Qui est Tim Kaine ? Connu des milieux politiques et des élites de Washington DC, en dehors de la Virginie les électeurs ignorent qui est ce catholique libéral sur les mœurs mais anti-avortement et anti-mariage homosexuel. Le bref aperçu qu’il a donné lors du débat pour la vice-présidence fut particulièrement négatif et à peine regardé par les américains . Seuls 11% d’entre eux ont branché leurs téléviseurs pour regarder son affrontement raté contre Mike Pence.
Pourtant, savoir qui il est est extrêmement important pour l’avenir du monde et de la Bretagne. En réalité, le pouvoir exécutif américain a bien moins de pouvoirs qu’en France. Si une enquête judiciaire est réellement mise en place, Hillary Clinton pourrait se voir obligée d’abandonner son poste. Si cela arrive, la question de la date est particulièrement importante.

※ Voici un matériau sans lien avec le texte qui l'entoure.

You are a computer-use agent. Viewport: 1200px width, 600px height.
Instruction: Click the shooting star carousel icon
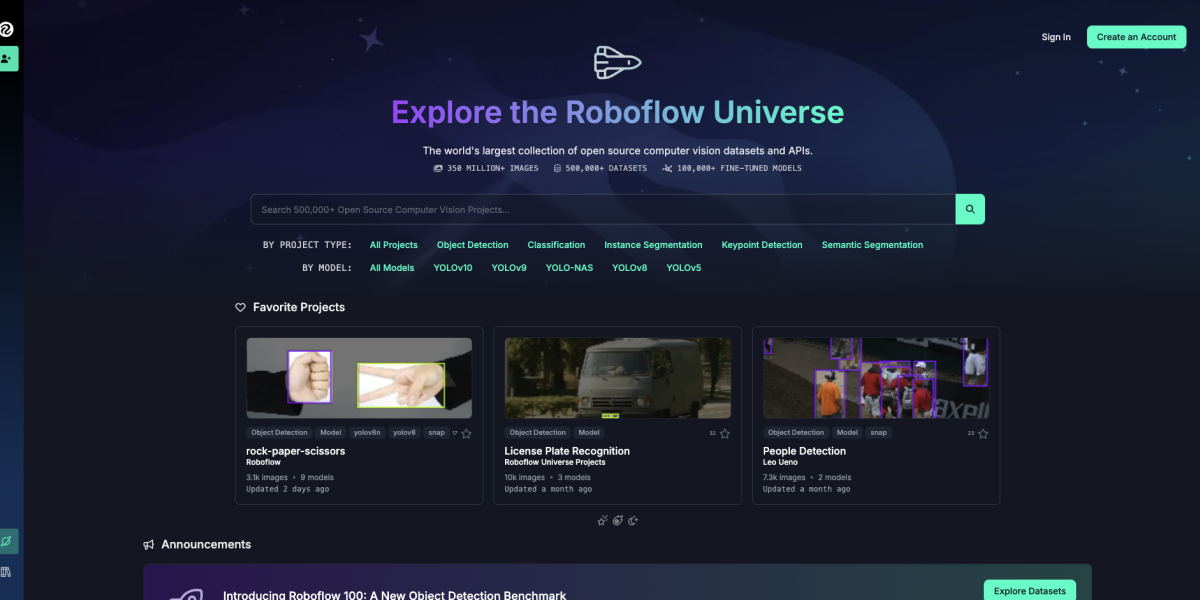[602, 520]
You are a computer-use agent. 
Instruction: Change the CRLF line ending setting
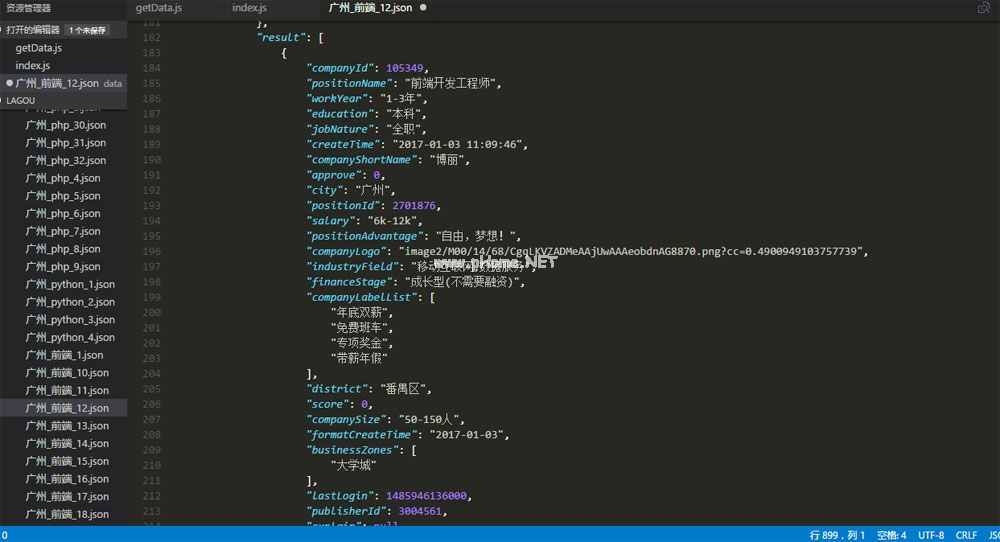(966, 535)
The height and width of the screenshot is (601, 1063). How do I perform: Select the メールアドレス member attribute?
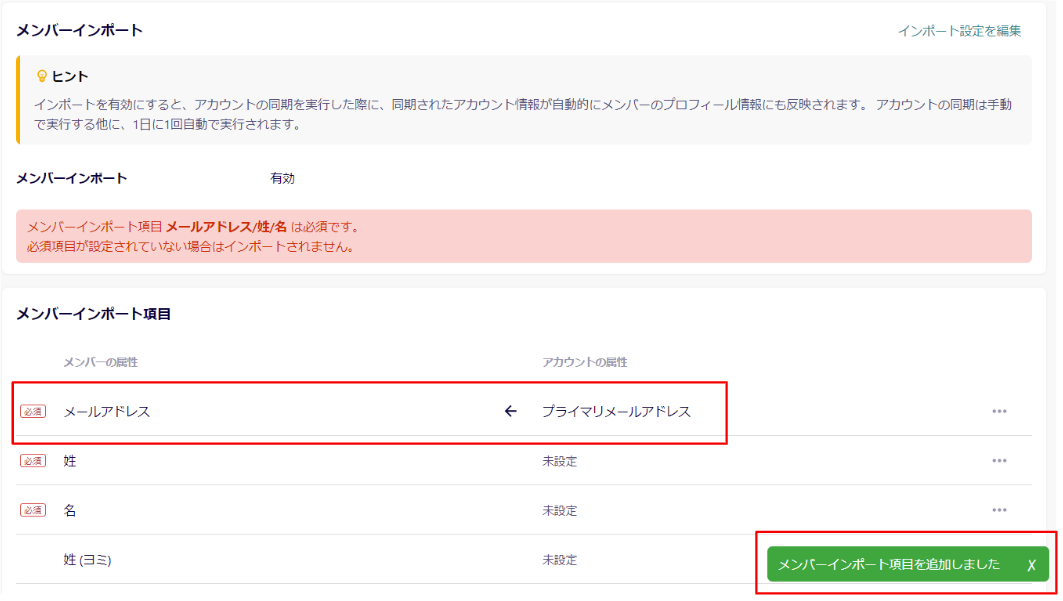[x=107, y=411]
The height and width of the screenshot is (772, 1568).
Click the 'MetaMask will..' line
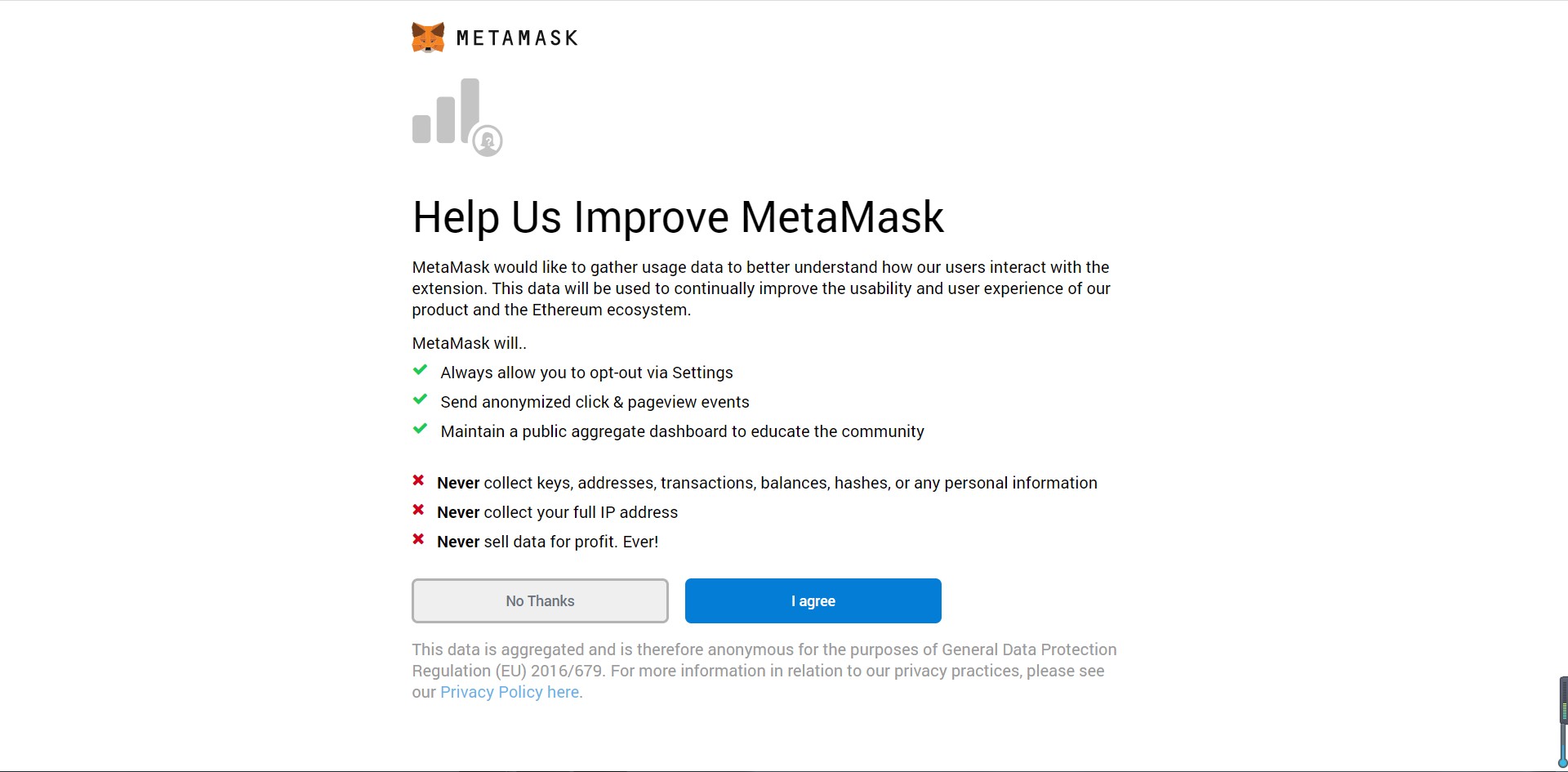click(469, 344)
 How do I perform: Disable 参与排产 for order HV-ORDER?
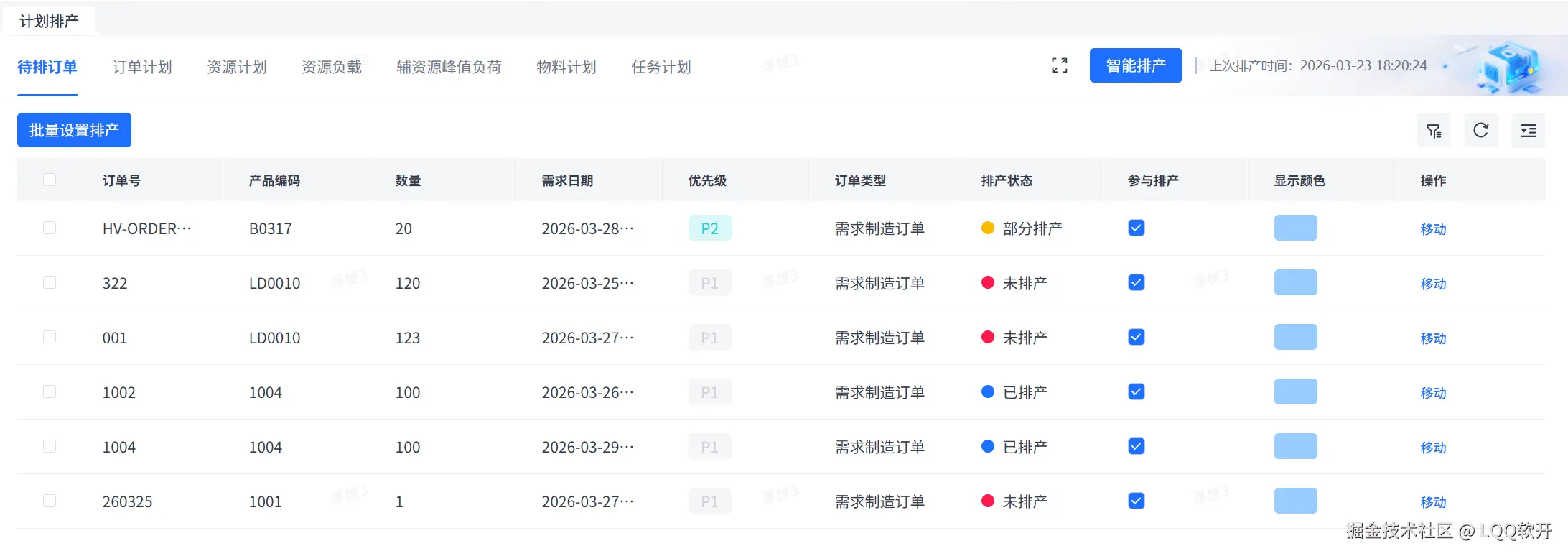coord(1136,228)
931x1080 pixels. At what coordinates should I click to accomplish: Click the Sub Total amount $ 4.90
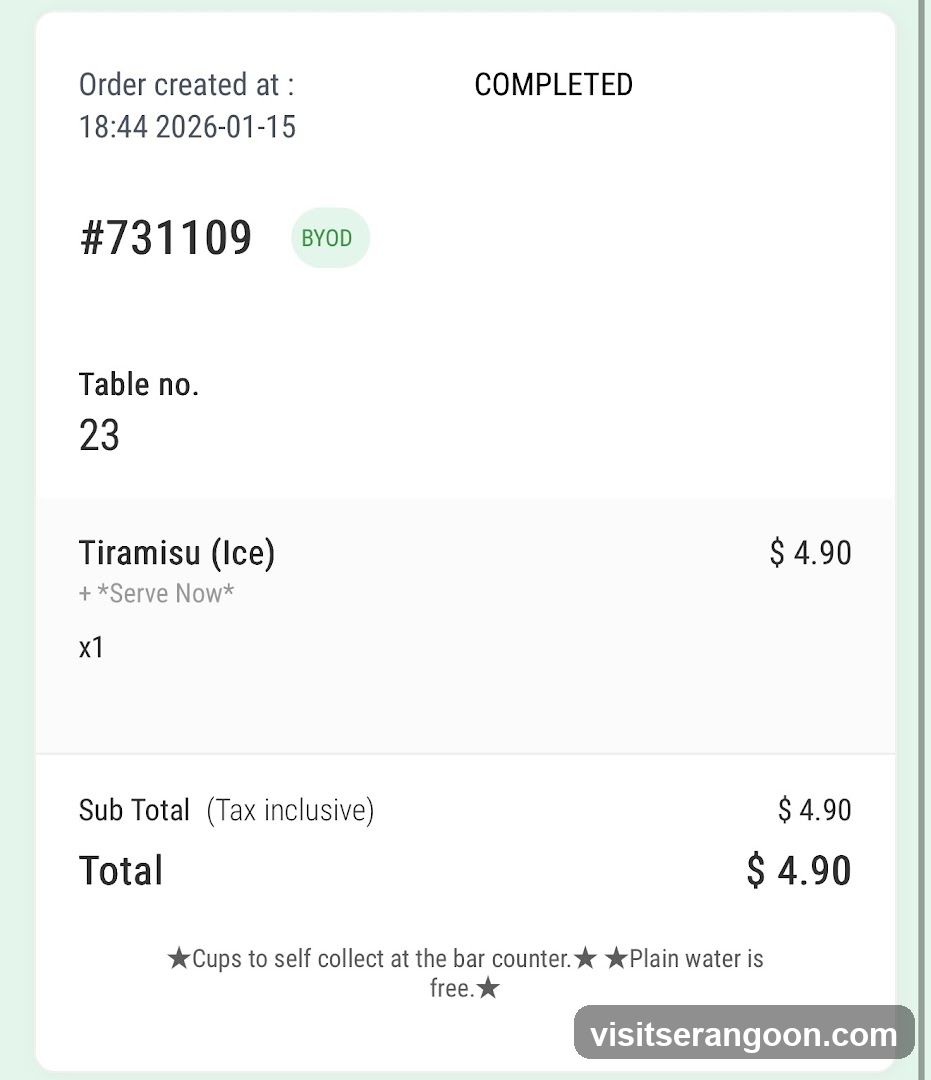(x=815, y=809)
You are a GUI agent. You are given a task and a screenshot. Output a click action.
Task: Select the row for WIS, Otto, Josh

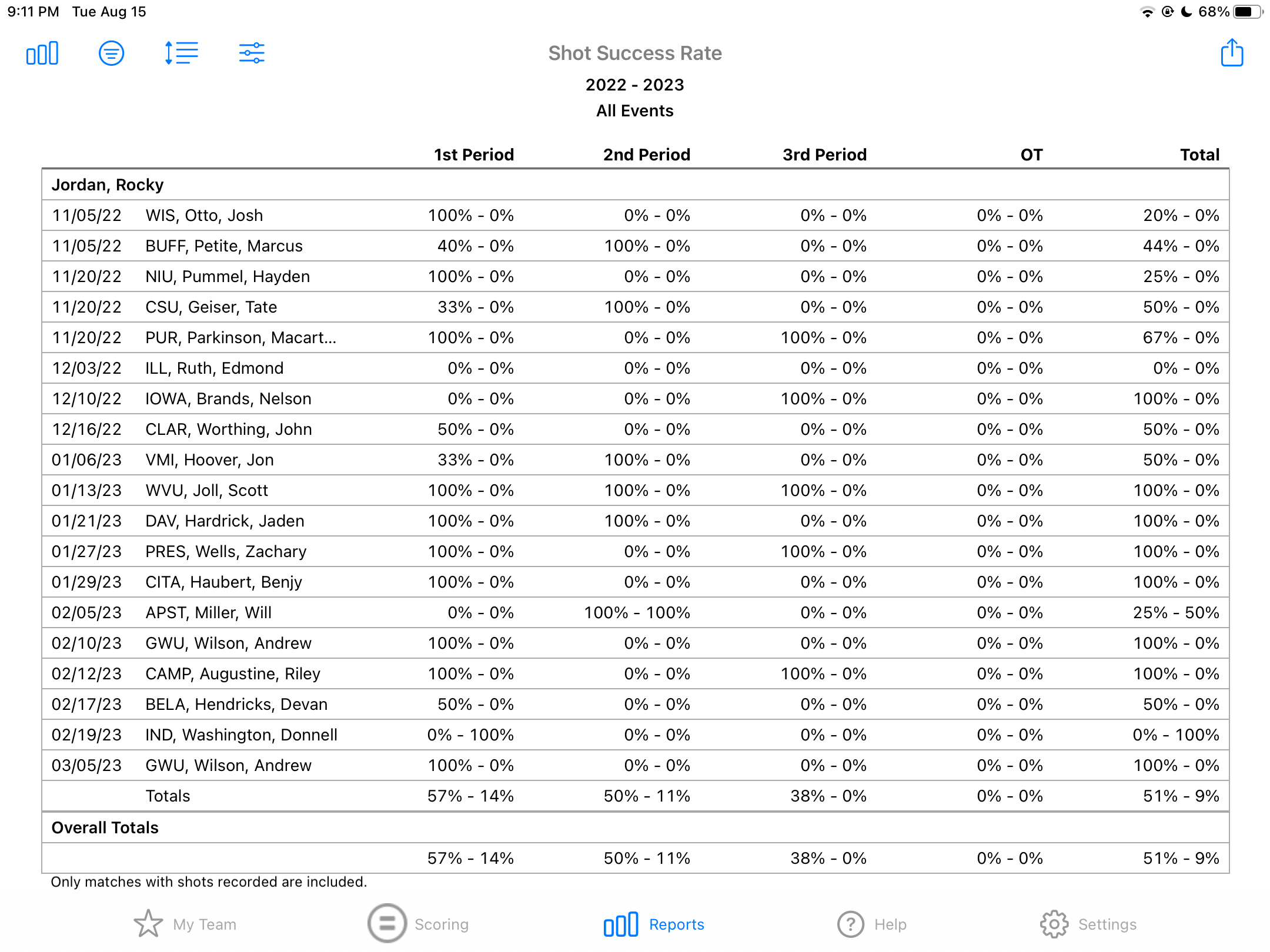click(203, 215)
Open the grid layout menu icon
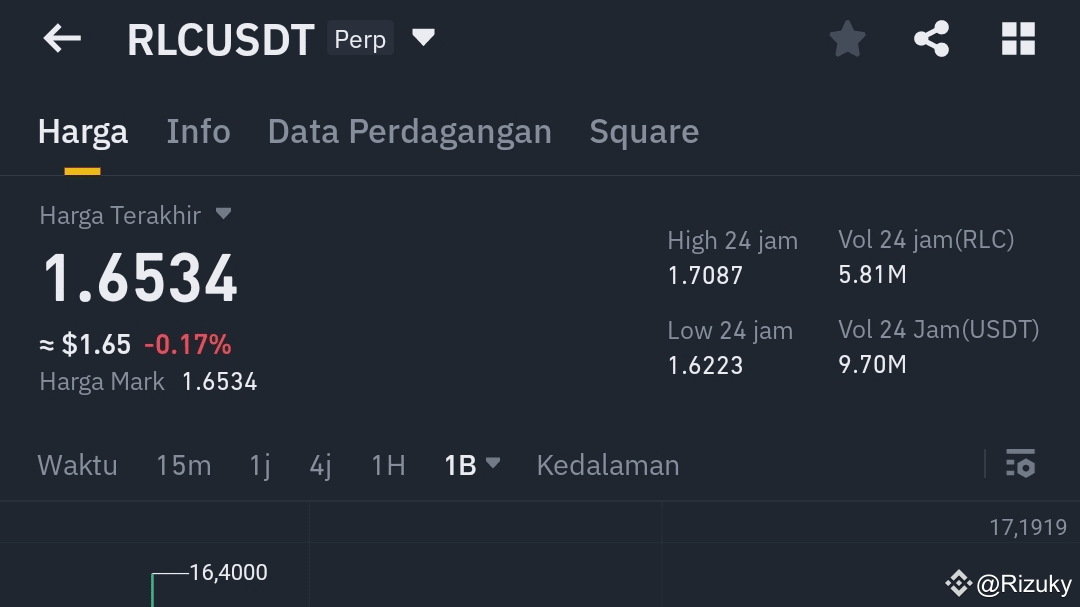The height and width of the screenshot is (607, 1080). point(1018,40)
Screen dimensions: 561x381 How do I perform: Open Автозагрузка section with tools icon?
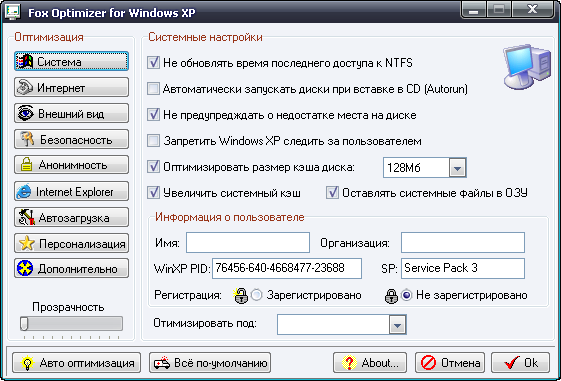71,217
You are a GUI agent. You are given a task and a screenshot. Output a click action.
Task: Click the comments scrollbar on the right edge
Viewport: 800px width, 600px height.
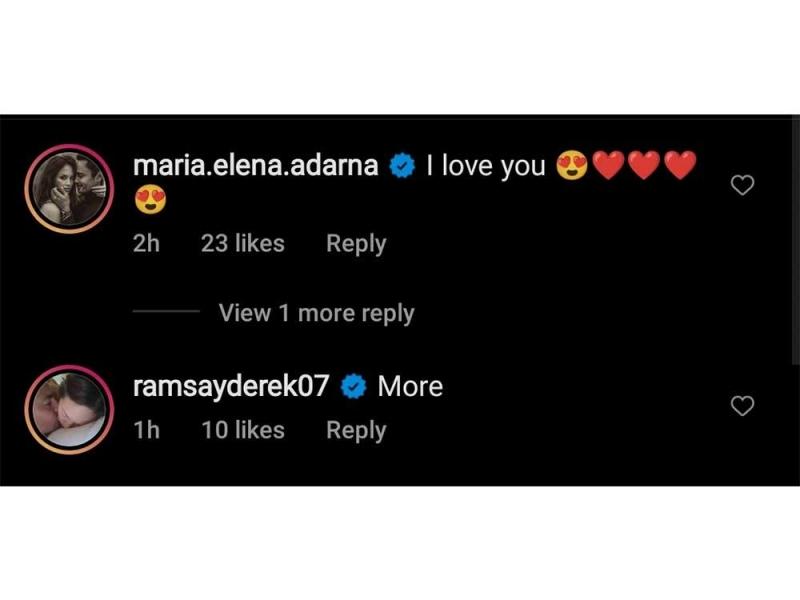point(796,240)
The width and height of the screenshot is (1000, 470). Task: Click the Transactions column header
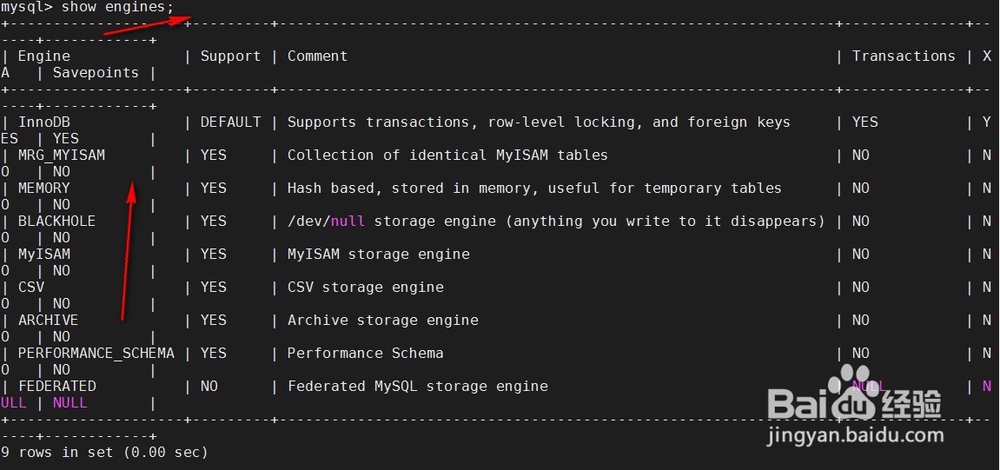904,56
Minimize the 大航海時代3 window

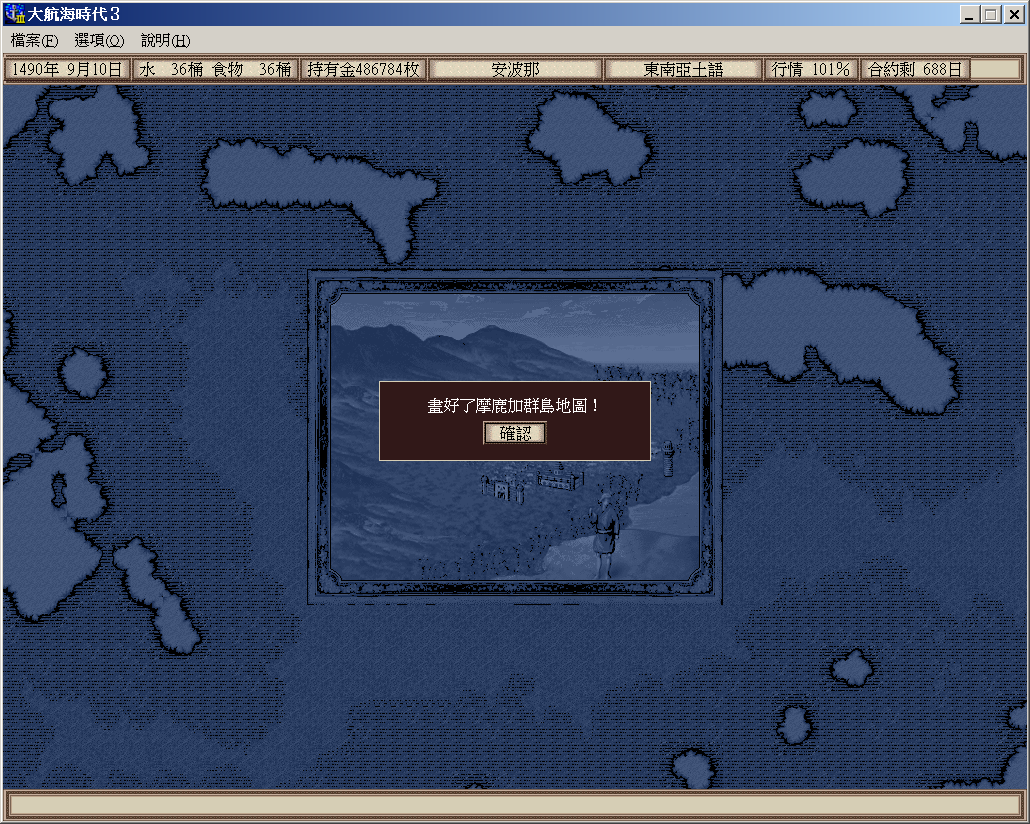[969, 15]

Ce ne sera pas avant le 8 novembre 2016. Si les électeurs décident de l’élire, cela peut tout changer sur le processus d’ici à son entrée au pouvoir le 20 janvier 2017. Au mois de décembre, les gouverneurs des différents Etats vont rencontrer leurs gouvernements et les candidats aux postes de « grands électeur » pour déterminer leur nomination (validée par le système first-past-the-post. Revenez sur Breizh Info mardi pour une explication détaillée du fonctionnement électoral américain !).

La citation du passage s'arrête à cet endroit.